ハイ、と牛頭に長杖のようなものが手渡された。

「アラやだ、ゴメ〜ン」

「んまぁいいけどねぇ〜」

「よぉ、馬頭もいたんだな」

「あらっ、椿様じゃな〜い! ご無沙汰〜!」

久々の再会で声が高くなる馬頭。

シロはその足元へ寄って首をかしげた。

「ゴズメズ?」

「そうよぉ? アタシたち」

「地獄の門番、牛頭と馬頭」

そう言ってピタッと前足を合わせる二人。

「すごぉい息ピッタリ! ぐりとぐらみたい」

椿がフッと笑う。

「あの絵本か。牛頭と馬頭はアイツらよりすげぇぞ」

「うふふっ、何千年も二人で門番してますもの。
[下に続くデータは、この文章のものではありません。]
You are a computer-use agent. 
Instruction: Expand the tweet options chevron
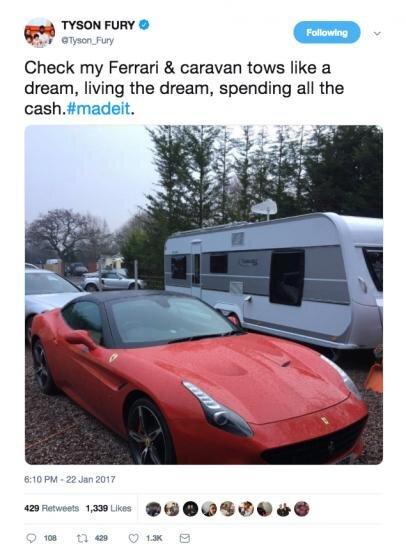pyautogui.click(x=377, y=34)
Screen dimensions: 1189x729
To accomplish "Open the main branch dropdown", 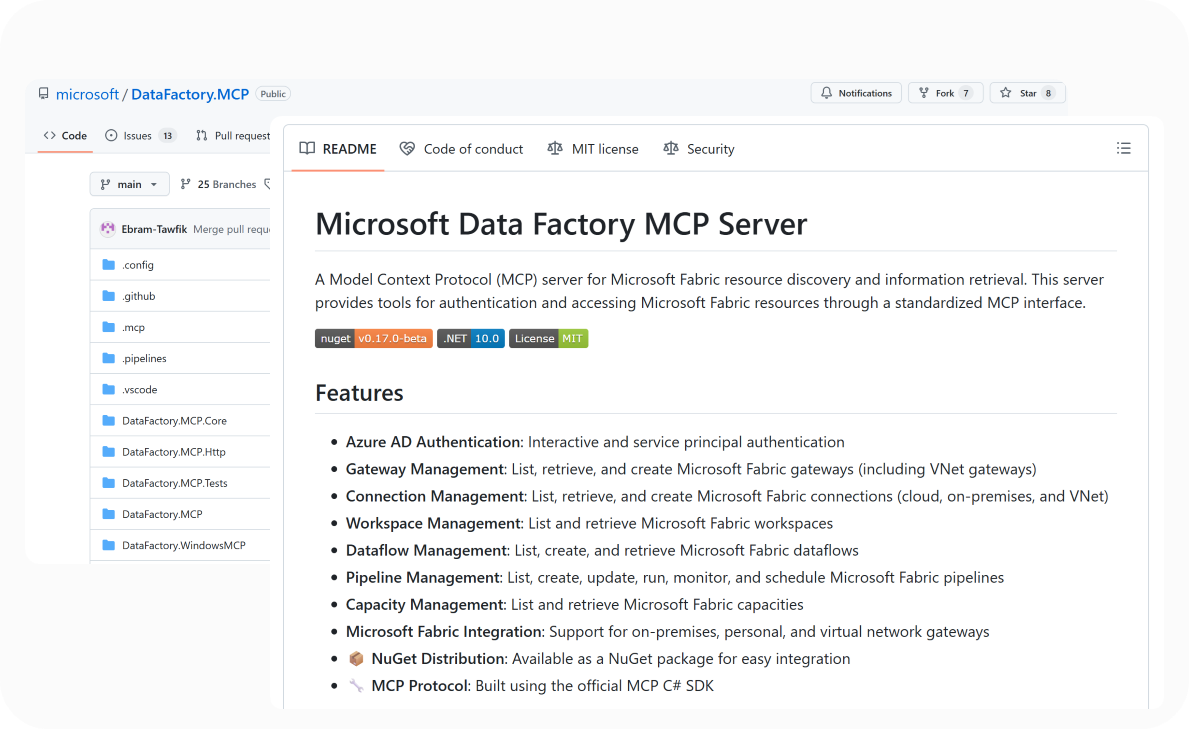I will (x=129, y=184).
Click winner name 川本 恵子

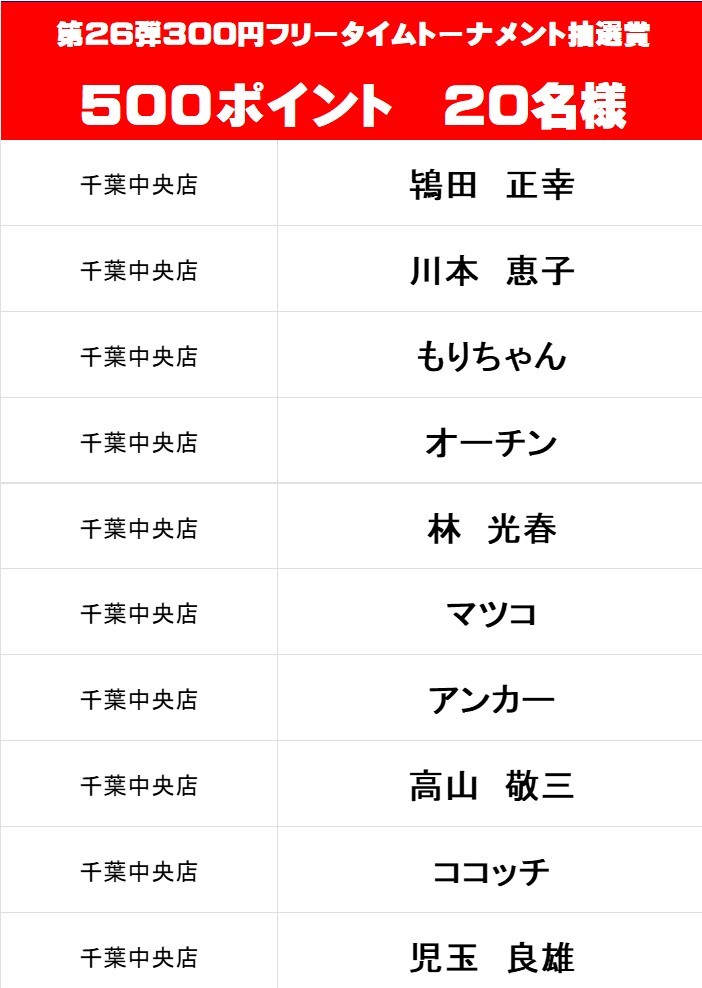[492, 271]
シンクロナイズドスイミングの大会でも優勝しましたわ!」

「恋バナとかも二人でするのよ〜?」

「へぇ〜!」

素直に感心するシロに対し、桃太郎は相変わらず引き気味。

「草食のはずなのに、なんか肉食っぽい……」

椿がケロっとした顔で答えた。

「そりゃあ、本当に肉も食うからな」

「そうなんすか……って、ぇえっ!?」

桃太郎がビビっている間に、牛頭と馬頭は鬼灯と白澤に話しかけていた。

「見たとこ、お二人も親友?」

「違います」「違うよ」

「あら、殿方って素直じゃないのねぇ」

「ふふっ、ホントよねぇもう」

「……はぁ。だいぶ脱線してしまいました。さっさと蹄もらって帰りましょう」

「あ、そうだ。僕も角もらいに来たんだ」

「な〜んだそうなのぉ?」

牛頭の角と馬頭の蹄をそれぞれ受け取って、鬼灯たちは地獄門へ、白澤たちは天国門へ歩いていった。

「「また来てね〜!」」







「あ、おかえりなさい!」

「馬頭の蹄は手に入りましたか?」

地獄に戻ってきた鬼灯たちを、鍋の番をしていた柿助とルリオが迎えた。

「えぇ。鍋の番、ご苦労様でした」

鬼灯は鍋の前に立ち、馬頭の蹄をすり潰して入れる。

もうすぐ完成だと分かる椿は、瞳を輝かせて鍋を覗き込んだ。

「さて、あとは地獄の蜘蛛を一匹……」

黒光りする蜘蛛が入った瞬間……

「「「うっ、臭ぁぁ!?」」」

不喜処トリオは鼻を塞いで後ずさった。

椿が怪訝な顔をする。

「なぁに言ってんだ。この匂いが美味さの秘訣だぞ?」

「まぁ、鬼だけが好きな味ですけど」

鬼の好物は人や動物とは一線を画し、独特の臭みのある食べ物を好む者が多い。

「さぁ、出来ました、天罰鍋。罪を犯しても天網恢恢」

鬼灯は大きめの器に具材を盛り、椿に手渡した。

「何百年ぶりだろうな、お前の天罰鍋!」

椿は器を鼻に近づけ香りを楽しんでから、汁をすすった。

「か〜っ、ウマっ! 店売りより鬼灯の作った鍋の方が美味いんだよなぁ。匠の味っつーかなんつーか」

「それはどうも。おかわりもありますから、たくさん食べて下さい」

「おう!」

驚異的な速度で繰り返しおかわりする椿。

それを見つめる鬼灯の目は、何だかいつもより温かみがあった。